In a one-horse town called Hestrud, on the Franco-Belgian border, there’s a monument which encapsulates Europe’s enduring fascination with Napoleon. The story carved upon this plinth is more like poetry than reportage. As Napoleon passed through here, on his way to Waterloo, he struck up a conversation with a bold little boy called Cyprien Joseph Charlet. ‘You think victory will always follow you, but it always disappears,’ this audacious lad told him, apparently. ‘If I were you, I’d stay at home. Tomorrow your star will surely dim.’

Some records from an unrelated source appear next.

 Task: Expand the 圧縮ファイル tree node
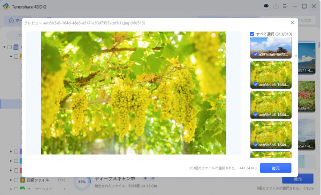click(11, 180)
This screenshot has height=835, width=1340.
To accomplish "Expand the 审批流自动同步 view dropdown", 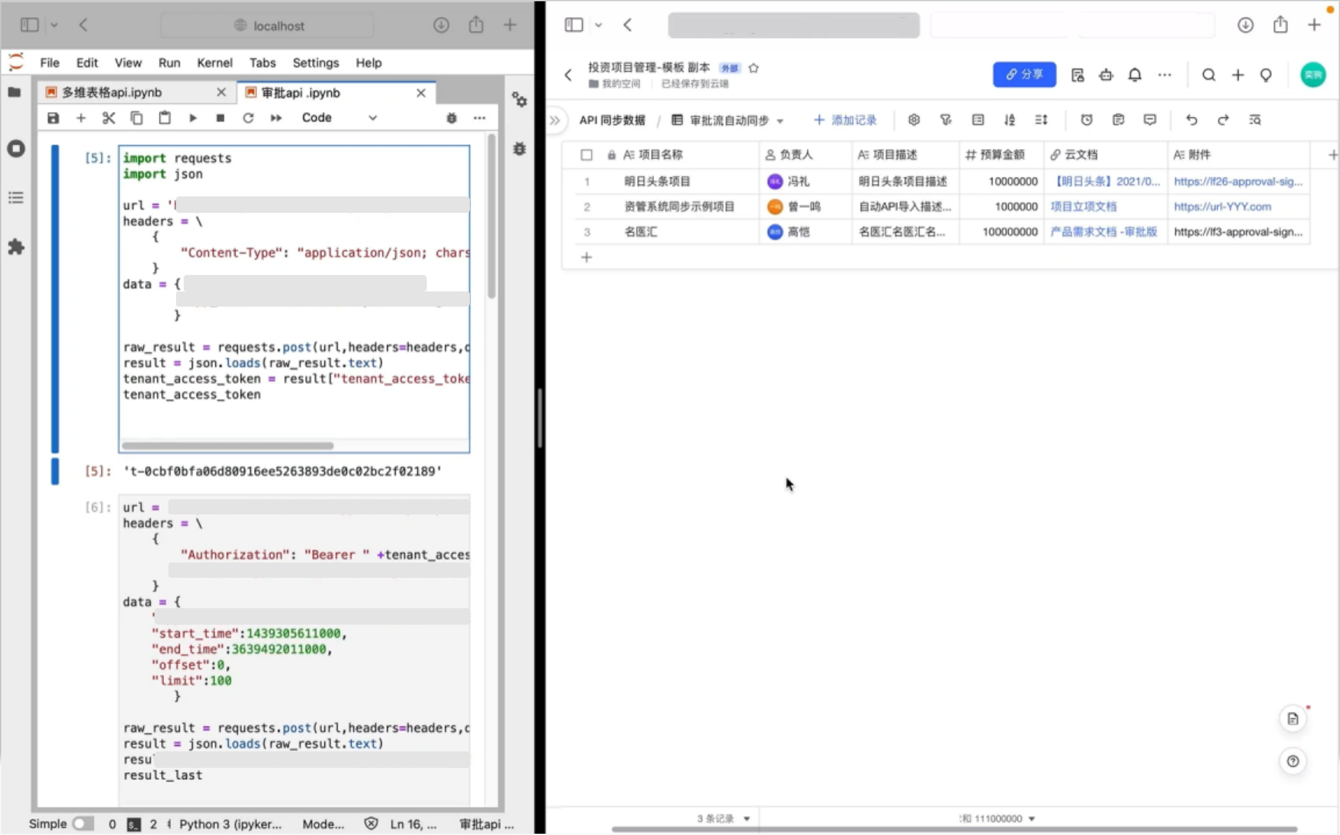I will tap(780, 120).
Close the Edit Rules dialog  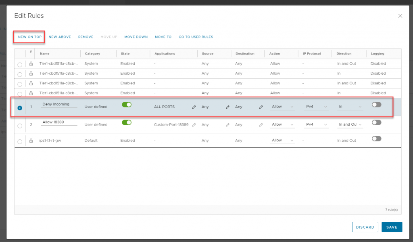click(400, 16)
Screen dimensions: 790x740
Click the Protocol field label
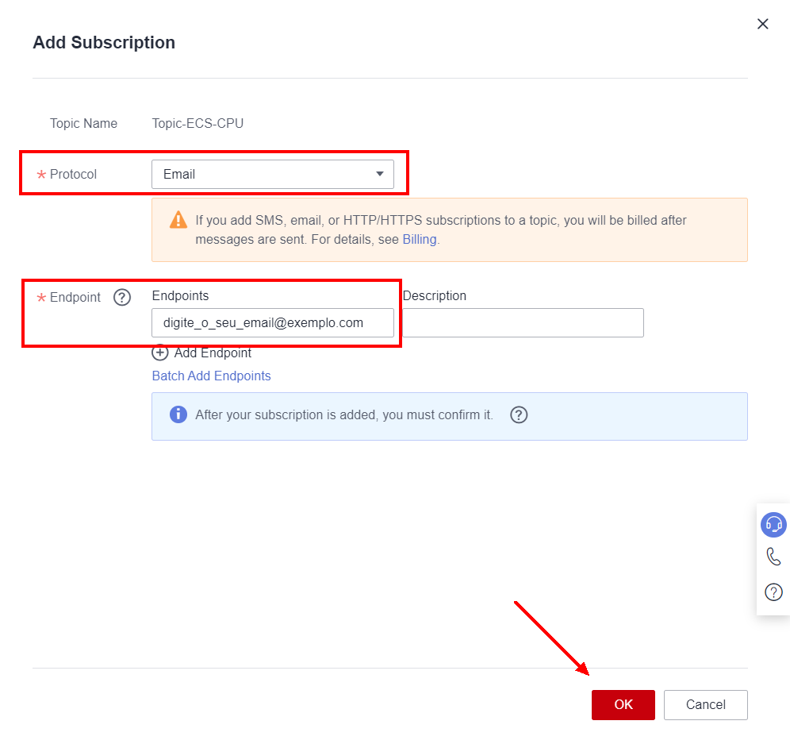point(73,174)
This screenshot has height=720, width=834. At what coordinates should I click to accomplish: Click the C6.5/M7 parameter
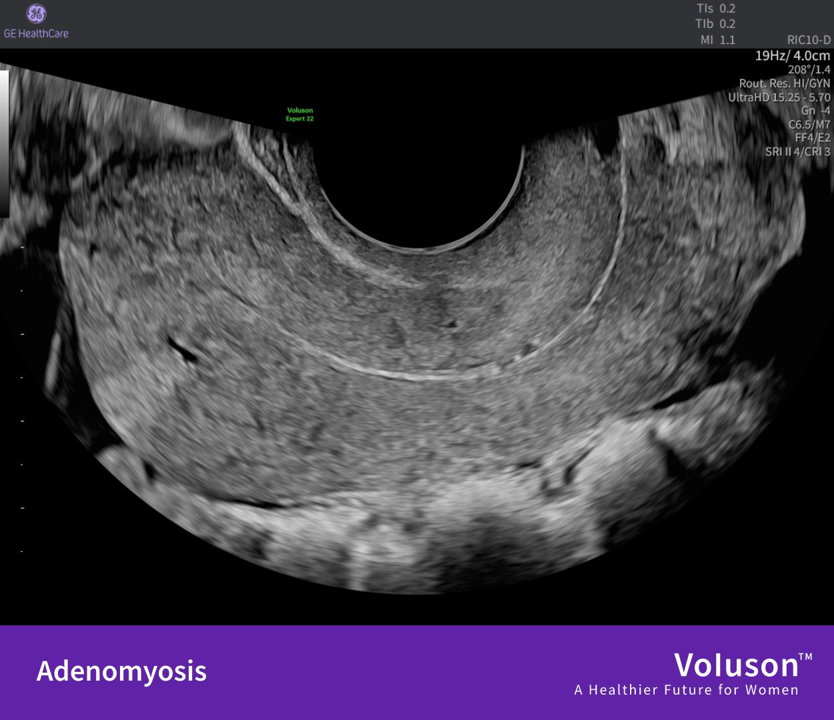pos(809,125)
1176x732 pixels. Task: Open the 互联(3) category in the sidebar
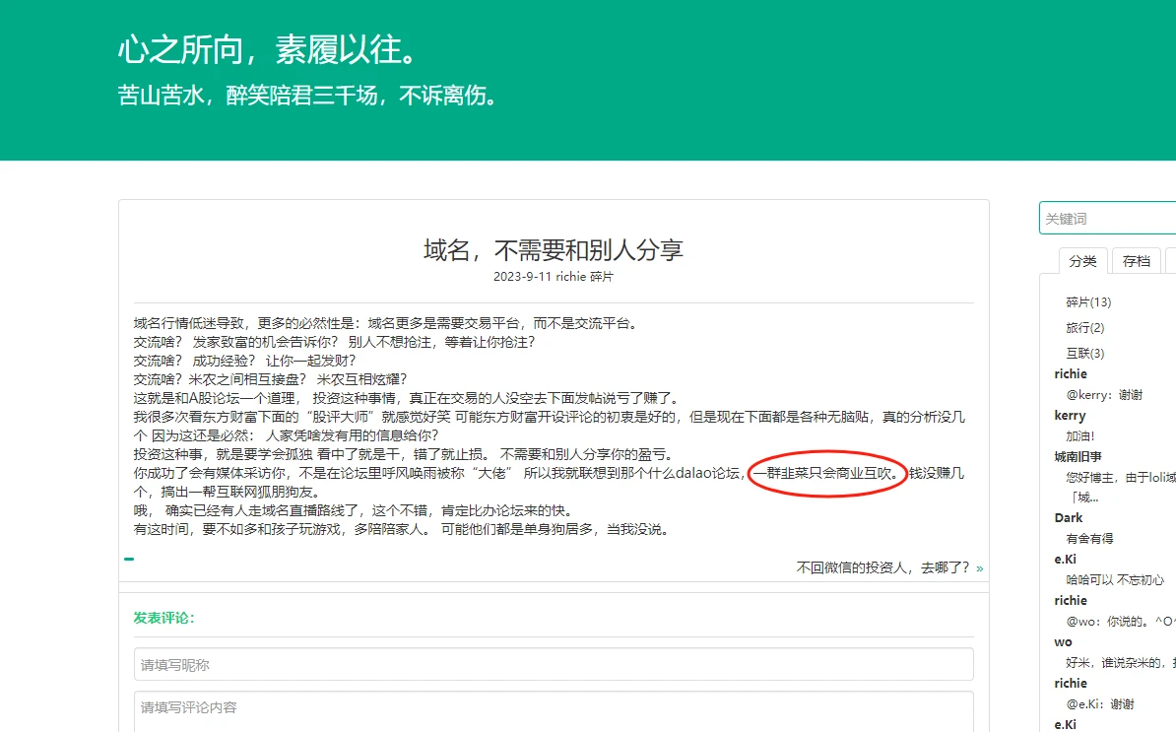point(1084,354)
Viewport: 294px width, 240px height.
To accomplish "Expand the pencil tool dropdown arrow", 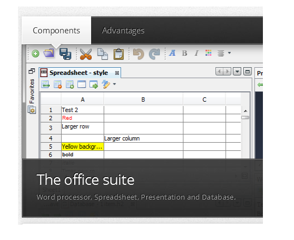I will point(115,84).
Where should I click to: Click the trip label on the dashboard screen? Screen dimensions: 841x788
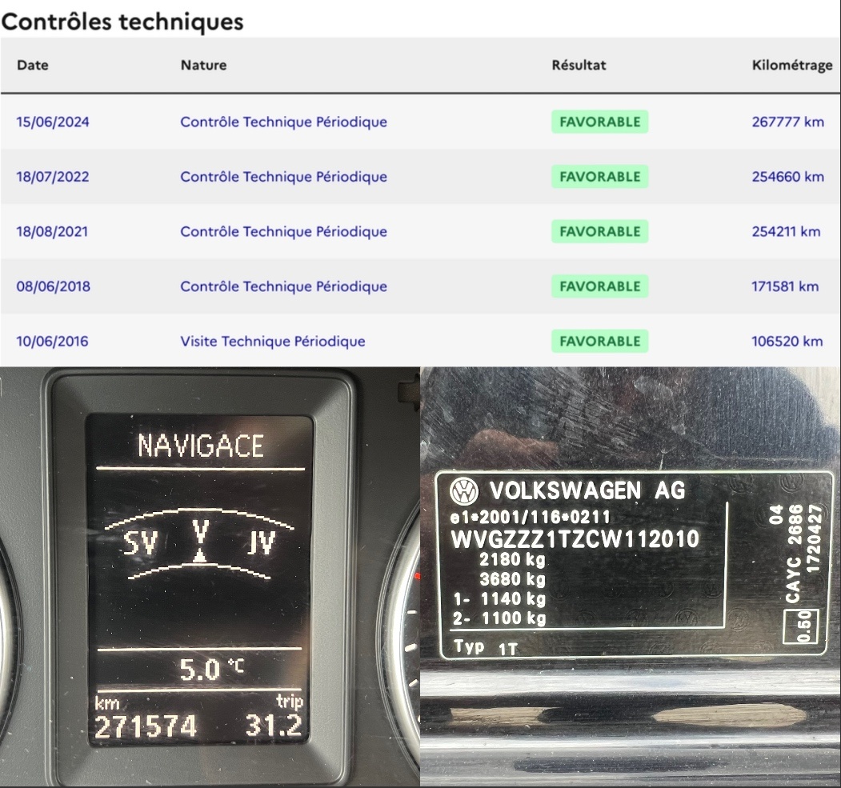point(291,700)
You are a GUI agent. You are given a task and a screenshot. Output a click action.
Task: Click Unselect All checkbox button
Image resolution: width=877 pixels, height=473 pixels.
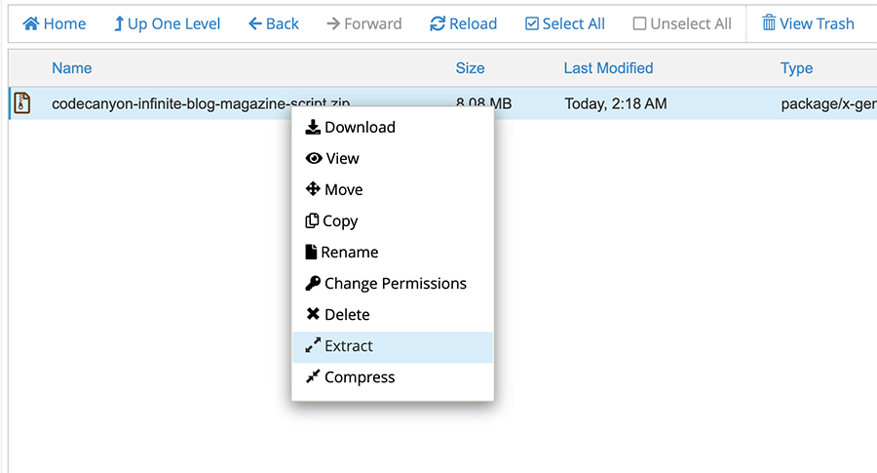pos(681,23)
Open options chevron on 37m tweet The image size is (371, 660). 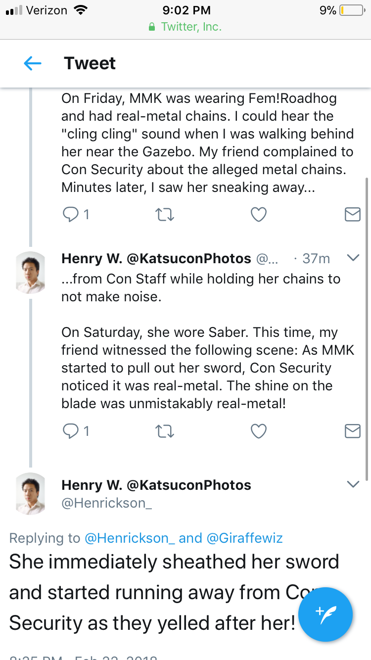coord(353,258)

Well, that’s the story, anyway. Fact or fiction, or a bit of both? In a way, it hardly matters. Napoleon recorded this incident in his memoirs, casting himself as a tragic hero, and much of Europe has taken him at his own estimation. Napoleon met his Waterloo, but today his star burns brighter than ever. ‘Living, he failed to win the world,’ wrote Chateaubriand. ‘Dead, he possesses it.’ And his ultimate monument is the European Union.

Naturally, in France Napoleon is still revered. Had Britain produced such a military maestro, we’d probably forgive his many flaws. It’s elsewhere in the eurozone that his veneration is so intriguing. These were countries that he conquered, at the cost of almost a million men, but in the lands he bled white there’s no sense that he’s despised. In Britain he’s a pantomime villain. Here in the Low Countries he’s a sort of Caesar. He personifies the growing division between Britain and the EU.
If you swot up on your European history, it’s easy to see why Napoleon is regarded far more benevolently here. For the beleaguered Belgians, Napoleon was one in a long line of foreign despots. Before the French revolution, they were subjects of the Austrian Emperor; afterwards, of the Dutch king.